◆ Data to process:
—————

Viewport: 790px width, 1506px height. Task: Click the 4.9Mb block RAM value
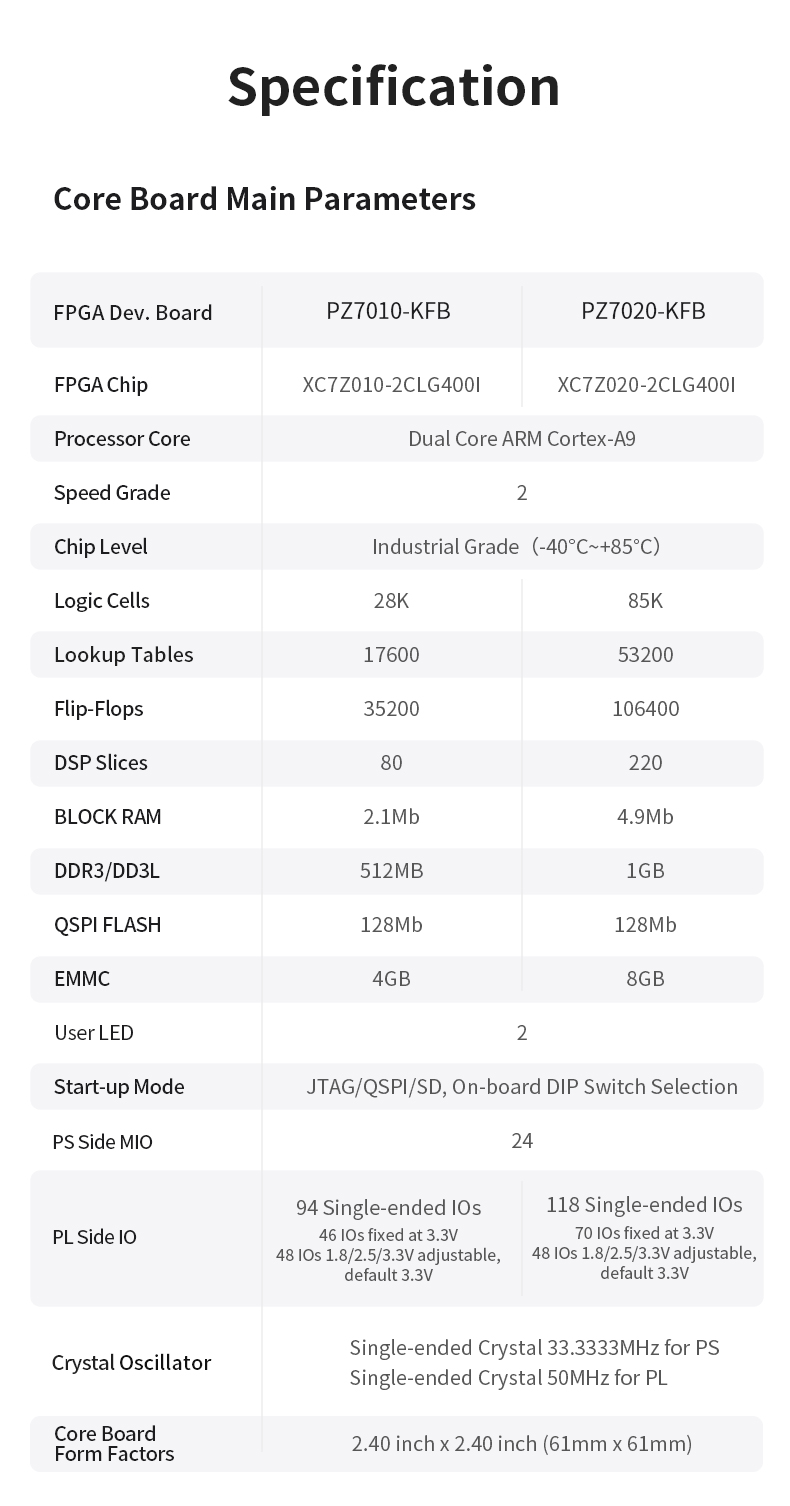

—————

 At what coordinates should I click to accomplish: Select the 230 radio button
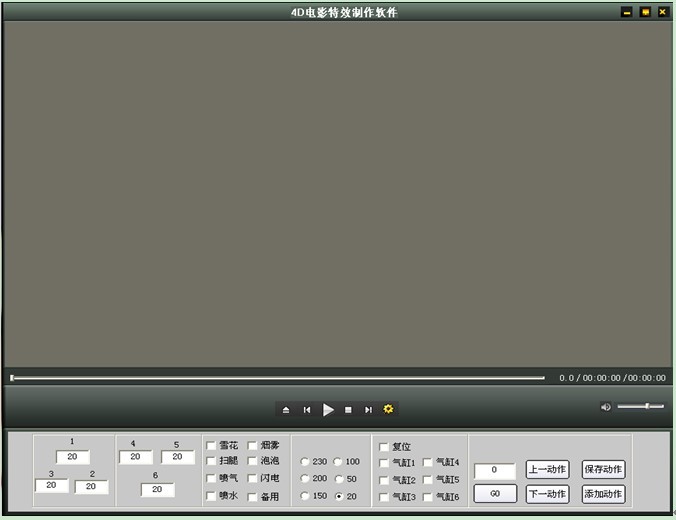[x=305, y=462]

—————

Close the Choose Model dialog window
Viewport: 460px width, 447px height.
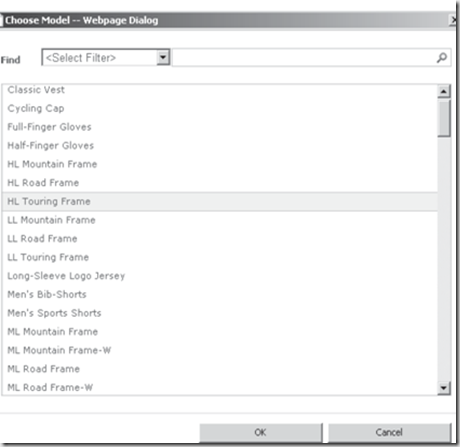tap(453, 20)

—————

◆ What to do:
Reproduce the items from the line that contains "At what coordinates" through the line that contains "[x=305, y=462]", both included, keeping their wording intact but offsetting every coordinate in the answers by adding 78. Omit the pictures from your answer.

◆ Answer for this exercise:
 At what coordinates should I click to accomplish: Select the 230 radio button
[x=383, y=540]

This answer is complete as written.